- Introduction of ECG monitoring in the delivery room is associated with fewer endotracheal intubations, higher 5-minute Apgars, and other benefits.
- However, use of chest compressions increased, and mortality remained unchanged.
Why this matters
- The 2017 American Academy of Pediatrics neonatal resuscitation guidelines suggest ECG monitoring in the delivery room, and this unit evaluated outcomes before and after this implementation.
- Compared with infants before ECG monitoring was introduced, those with monitoring had:
- Lower endotracheal intubation rate: 35.5% vs 47.5%; aOR, 0.65 (P=.023);
- Higher 5-minute Apgars: 7 vs 6 (P=.016);
- Reduction in severe retinopathy of prematurity: aOR, 0.32 (P=.005); and
- Increased odds of chest compressions: aOR, 3.59 (P=.009).

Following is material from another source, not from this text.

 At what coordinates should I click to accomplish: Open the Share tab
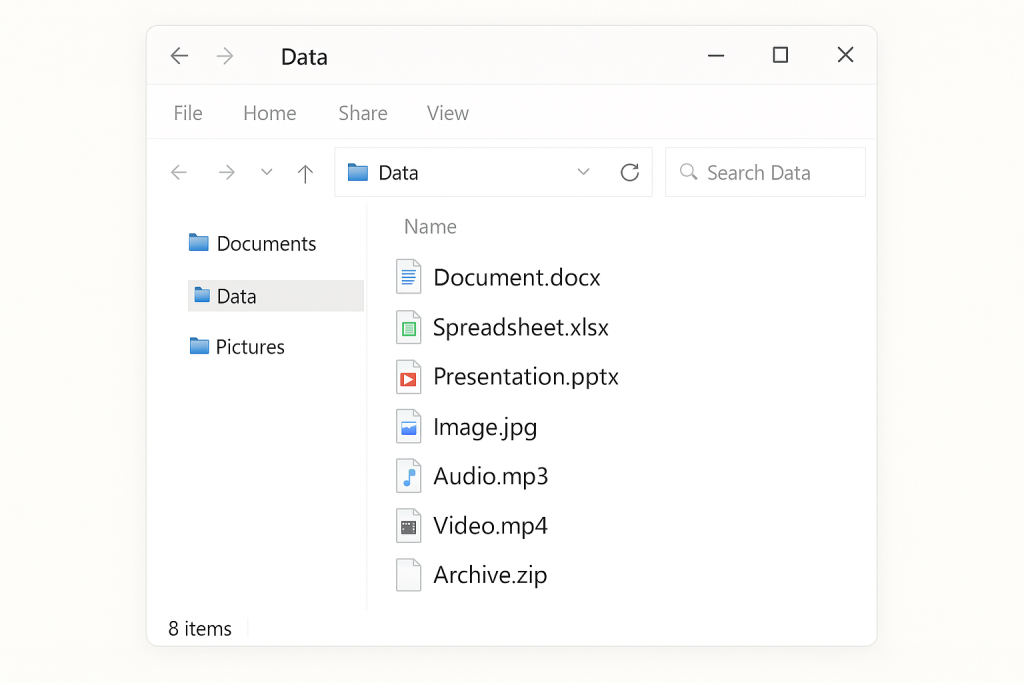tap(362, 113)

- Mortality did not differ between before and after ECG introduction: 8.4% vs 8.8%; aOR, 1.58 (P=.167).
- ECG was done in 369 infants after it was introduced in 2017; the retrospective cohort of 263 infants received no monitoring (born 2015); all infants received positive pressure ventilation.
- Funding: University of Oklahoma.
- Not randomized.
- Unrecognized confounding possible.